What the Haytons have is a 10-room apartment, 13 floors up on West End Avenue in the Seventies. “Come up front and see a piece of the river,” said Lena, and there it was—her beloved Hudson, just a block beyond Hayton Corner.

“This is a home for the children, too, of course,” said Lena. “Gail comes up every weekend—she’s 19 and in her third year at Radcliffe. And Teddy will be in from the coast to spend the holidays. … Teddy won a seven-year scholarship to USC; he’s 17, in his first year there, and studying to become a lawyer. But he is the modern jazz aficionado. When I was at the Cocoanut Grove, after I was through working he used to take us out, to hear the Modern Jazz Quartet.”

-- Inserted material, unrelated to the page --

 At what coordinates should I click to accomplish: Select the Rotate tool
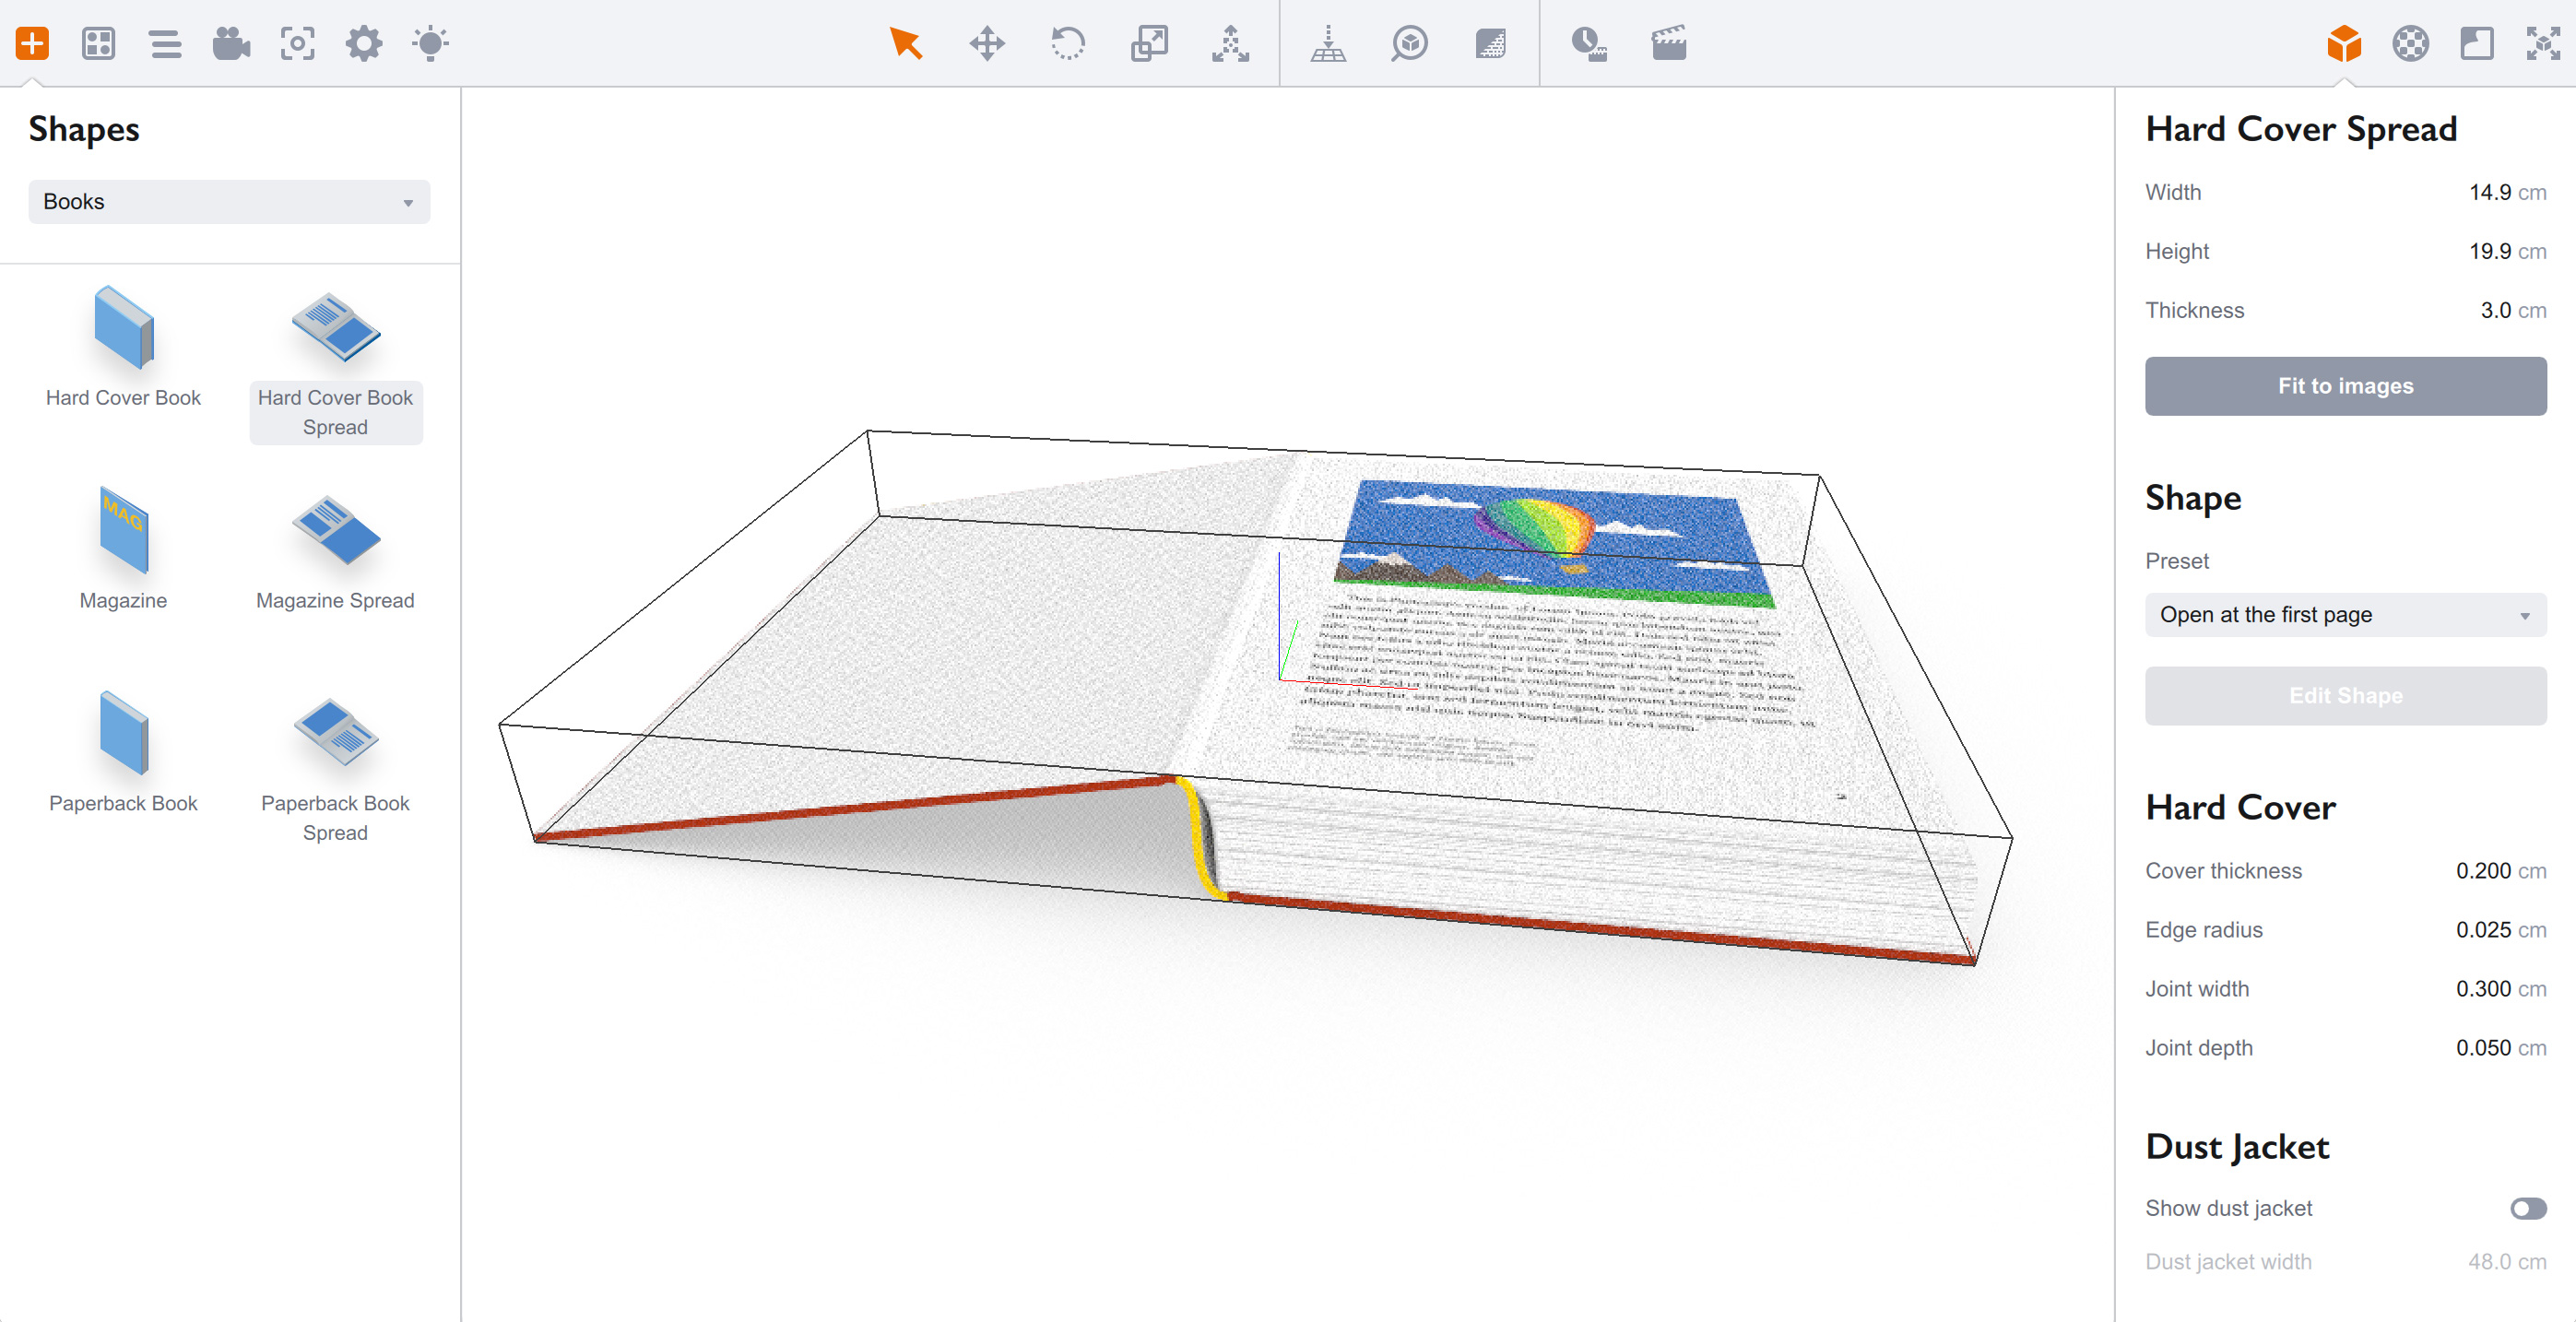[x=1068, y=44]
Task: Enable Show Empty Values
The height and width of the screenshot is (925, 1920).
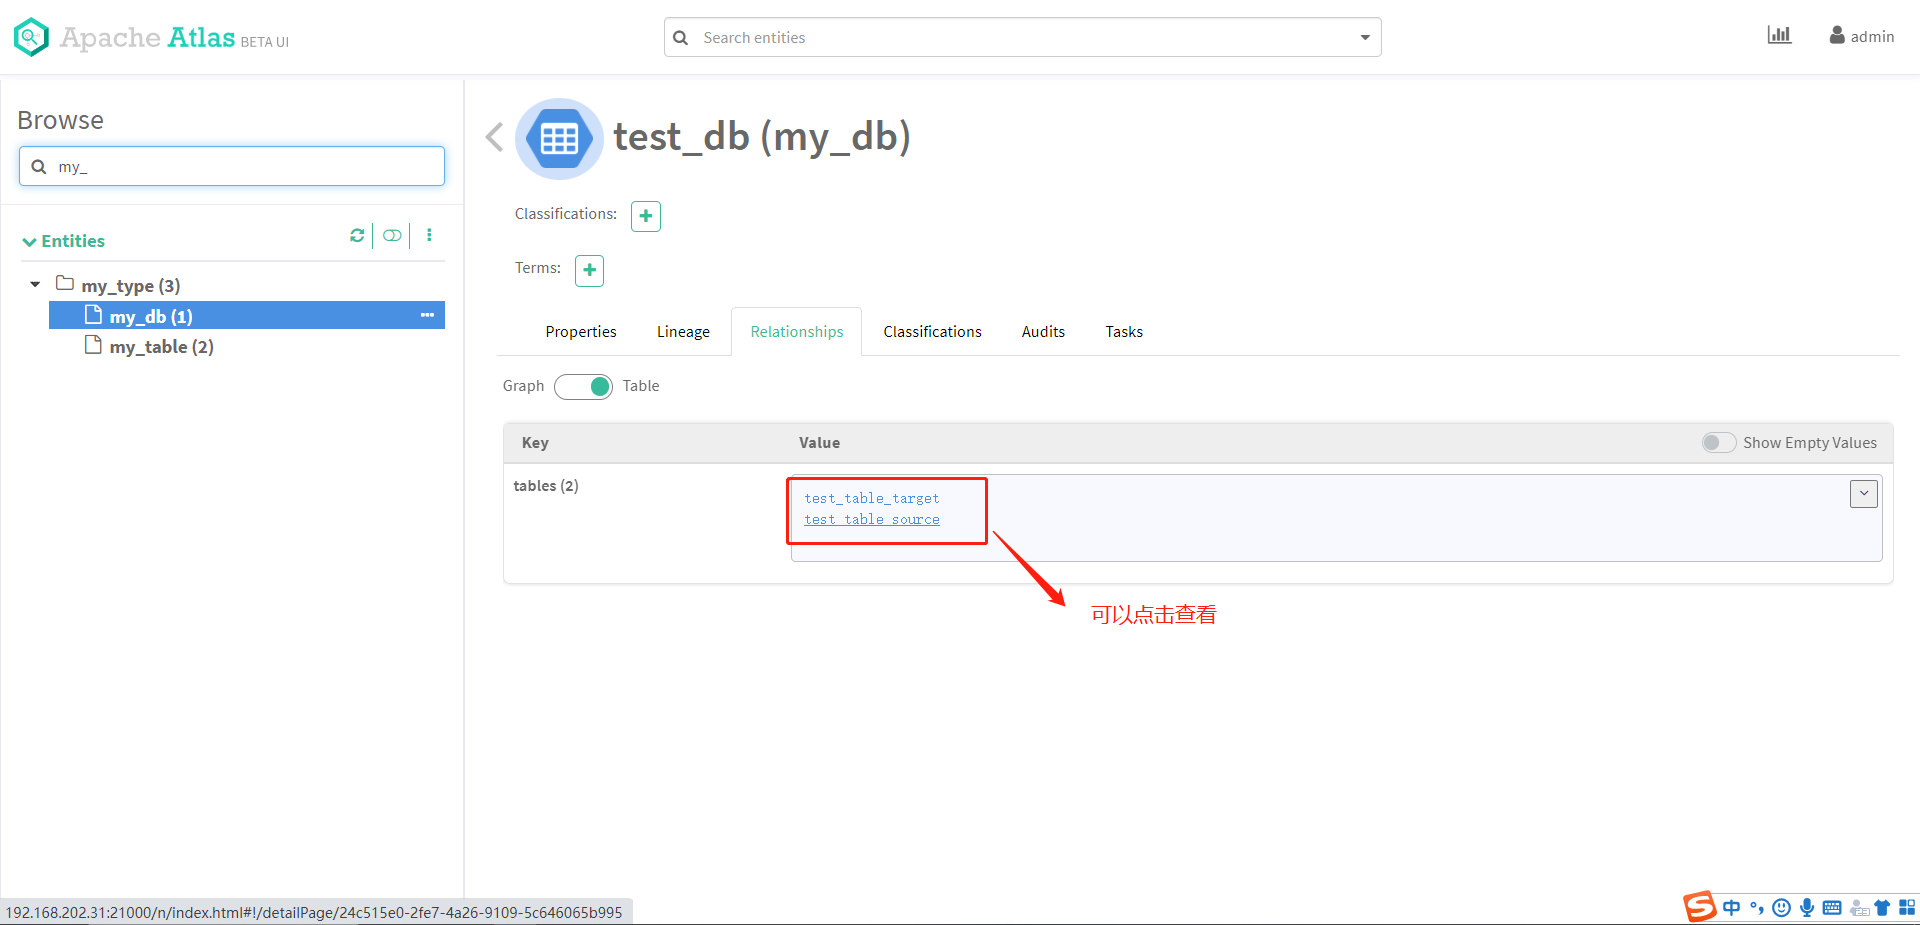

As she prepared to go downtown for a shopping tour, to find presents for the entire cast of the show, Lena talked of the past six months’ tensions: “I was terribly afraid of the acting. The last time I acted in anything was the movie Cabin in the Sky, 14 years ago. But the director for Jamaica, Bobby Lewis, told me that the same kind of concentration I use with an audience in the cabaret should be inverted in to the person or people I’m speaking with onstage, and that would come over to the audience, he said. A sort of backward process involving a whole new technique; but after a while I realized it was working.

“It took me weeks to get over the shock of hearing myself speak lines. When I’m singing, the music is there to carry me along, but when I speak there’s no tune to what I’m saying, and I miss it!” She laughed joyously. “Everybody was wondering whether I’d just be Lena in the show, but now some people whose opinions I respect think that I’m not; that I’m really getting to be this crazy dame I play in the show. I’m beginning to feel like her onstage, too.

“Another big difference is that in a musical, the people listen to the music only as a sort of coloring to the scene, whereas in cabaret work your singing is the essence of what you are offering the audience.

“I still manage to ad lib a little, vocally. It’s probably a little disconcerting to the conductor—he says I never sing the same way twice. I’ve always been so used to the moods of audiences that I’ve colored the performance to their requirements. When someone else is onstage, I’m working to them. When I’m alone onstage I feel the audience more. I relax a great deal more and have freedom with the song. Sometimes the freedom I exercise kind of throws the guys—all except George Duvivier and Gene DiNovi—of course, they’re used to me.”

Had she been able to keep up with the newer things on the music scene?

“I’m embarrassed to say I haven’t really listened to records, or read a book or even seen a movie, in months. Things assumed such proportions of difficultly that I saw problems that weren’t really there, while we were rehearsing. Of course, when I come home at night, Daddy will put on Basie or Duke or something that I know already, something I don’t have to listen to with anything but, you know, the body. But of course, Daddy lives at Sam Goody’s—and so does Teddy when he’s in town.

“I only have Sundays off, and every Sunday is always promised for something—maybe for a good cause, a good thing, or maybe a thing not so good. I have yet to have a Sunday to myself.”

How are the theater audiences to work for? “Well, we have a large number of benefit audiences, and psychologically they’re not always the most enthusiastic. Perhaps they are all members of a club and know each other and are socializing and supporting a charity, but with a regular audience their sole purpose is to be entertained and they seem to be more responsive.”